- Born: Virginia Keys Jones December 14, 1904 Wheeling, West Virginia
- Died: December 26, 2003 (aged 99)
- Burial place: Spring Grove Cemetery, Cincinnati, Ohio
- Education: Western Michigan University University of Cincinnati Case Western Reserve University
- Spouse: William A. Coffey
- Parents: Edward Jones (father); Mary Jones (mother);

= Virginia Coffey =

American social reformer and activist (1904–2003)

Virginia Coffey (1904–2003), was an American social reformer and civil rights activist who worked for improved race relations in and around Cincinnati, Ohio.
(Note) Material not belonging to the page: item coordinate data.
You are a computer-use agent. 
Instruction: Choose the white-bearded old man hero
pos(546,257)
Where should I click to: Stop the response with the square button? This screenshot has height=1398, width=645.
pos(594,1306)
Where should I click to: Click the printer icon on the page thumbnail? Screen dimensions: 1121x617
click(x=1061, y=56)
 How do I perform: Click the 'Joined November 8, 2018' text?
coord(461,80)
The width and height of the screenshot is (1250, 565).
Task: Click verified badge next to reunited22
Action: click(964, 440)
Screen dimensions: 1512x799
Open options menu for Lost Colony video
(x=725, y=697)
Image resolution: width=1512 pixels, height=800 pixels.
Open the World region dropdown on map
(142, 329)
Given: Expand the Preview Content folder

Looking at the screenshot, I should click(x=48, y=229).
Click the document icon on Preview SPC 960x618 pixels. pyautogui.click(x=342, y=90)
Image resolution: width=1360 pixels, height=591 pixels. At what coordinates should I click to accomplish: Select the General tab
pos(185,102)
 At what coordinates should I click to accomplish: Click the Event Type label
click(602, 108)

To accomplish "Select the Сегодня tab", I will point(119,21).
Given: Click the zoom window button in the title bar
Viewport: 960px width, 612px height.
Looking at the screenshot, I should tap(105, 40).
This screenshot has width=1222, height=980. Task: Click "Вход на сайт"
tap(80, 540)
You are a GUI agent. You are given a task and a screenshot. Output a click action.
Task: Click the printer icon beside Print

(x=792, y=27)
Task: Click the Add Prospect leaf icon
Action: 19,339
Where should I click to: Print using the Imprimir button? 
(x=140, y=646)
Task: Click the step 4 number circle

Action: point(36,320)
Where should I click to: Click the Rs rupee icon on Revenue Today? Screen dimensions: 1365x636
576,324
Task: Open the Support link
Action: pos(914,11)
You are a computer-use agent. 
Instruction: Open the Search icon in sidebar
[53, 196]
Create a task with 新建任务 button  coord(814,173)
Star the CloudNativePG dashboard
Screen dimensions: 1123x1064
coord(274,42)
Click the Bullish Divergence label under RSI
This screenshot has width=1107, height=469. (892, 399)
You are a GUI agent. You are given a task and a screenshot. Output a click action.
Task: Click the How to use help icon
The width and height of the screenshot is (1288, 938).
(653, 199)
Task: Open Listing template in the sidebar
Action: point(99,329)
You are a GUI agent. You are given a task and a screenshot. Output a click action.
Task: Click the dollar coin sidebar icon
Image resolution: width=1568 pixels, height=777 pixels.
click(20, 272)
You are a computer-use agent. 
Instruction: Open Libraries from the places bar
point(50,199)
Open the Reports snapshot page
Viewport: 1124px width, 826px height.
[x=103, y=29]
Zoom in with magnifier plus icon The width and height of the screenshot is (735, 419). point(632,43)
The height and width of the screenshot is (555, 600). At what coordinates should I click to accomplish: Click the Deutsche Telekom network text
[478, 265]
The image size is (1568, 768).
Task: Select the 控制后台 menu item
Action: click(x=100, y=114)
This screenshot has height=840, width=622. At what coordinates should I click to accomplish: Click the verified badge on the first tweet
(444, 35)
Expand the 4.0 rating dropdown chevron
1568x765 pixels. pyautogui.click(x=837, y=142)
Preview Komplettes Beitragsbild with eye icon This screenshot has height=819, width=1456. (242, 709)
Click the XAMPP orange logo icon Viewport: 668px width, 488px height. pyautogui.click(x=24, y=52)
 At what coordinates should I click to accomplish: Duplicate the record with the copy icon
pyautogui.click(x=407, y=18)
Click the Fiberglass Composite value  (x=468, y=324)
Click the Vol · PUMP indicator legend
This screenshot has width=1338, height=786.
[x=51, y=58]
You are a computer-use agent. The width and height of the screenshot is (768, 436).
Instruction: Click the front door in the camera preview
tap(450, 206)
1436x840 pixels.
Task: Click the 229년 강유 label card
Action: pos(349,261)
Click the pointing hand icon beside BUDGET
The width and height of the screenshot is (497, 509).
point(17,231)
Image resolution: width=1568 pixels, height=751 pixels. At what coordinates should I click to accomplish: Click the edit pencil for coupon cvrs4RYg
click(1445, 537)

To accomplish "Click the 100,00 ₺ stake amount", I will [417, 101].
She advised and directed several organisations during her career, including a variety of boards and committees.

==Early life==
Virginia Keys Jones was born to Edward and Mary Jones in Wheeling, West Virginia on December 14, 1904. The family moved to Grand Rapids, Michigan, when Virginia was four years old in order to ensure that she would attend an integrated school. In the 1920s, she moved to Cincinnati, Ohio, to teach at Stowe School, the first all-black school in the city. She sought to leave the city, because of the segregation she saw, but was encouraged to stay and join the local branch of the National Association for the Advancement of Colored People by Ted Berry. After working as a teacher for a few more years, she chose to dedicate herself fully to working for racial equality.

===Education===
She attended Western Michigan University, where she graduated with a degree in education. Virginia was a member of the Alpha Kappa Alpha sorority. She later attended the University of Cincinnati where she studied sociology. Virginia was awarded a master's degree from the Cleveland-based Case Western Reserve University. She was made an honorary Doctor of Law by Xavier University in 1972.

==Political activism==
She was secretary of the Young Women's Christian Association's West End chapter between 1926 and 1931, becoming the executive director afterwards. Virginia married William A. Coffey in the 1940s, afterwards forming the first Girl Scouts troop for African-American girls. In 1948, she was named Deputy Director of the Mayor of Cincinnati's Friendly Relations Committee, a position she held until 1962 when she left to be community relations supervisor for Seven Hills Neighborhood Houses for the following three years. While on the Friendly Relations Committee, Virginia worked to help integrate parts of the city. This included the swimming pools from 1950 onwards, and the Coney Island amusement park in 1961.

Virginia advised several industrial cities in the UK in 1963, helping them to manage community tensions caused by large numbers of immigrants from the West Indies. Between 1965 and 1968, she was director of the Memorial Community Center and became a human relations consultant for the University of Cincinnati. Virginia was on the board of the Hamilton County Welfare Department, as well as the president's council of Xavier University. She became executive director of the Cincinnati Human Relations Commission between 1968 and 1973. Virginia retired in 1978.

==Awards and recognition==
Virginia Coffrey was named an Enquirer Woman of the Year in 1968. In Cincinnati, she received the Governor’s Award for Community Action in 1973, the Good Neighbor Award in 1989, and the Great Living Cincinnatian Award in 1993.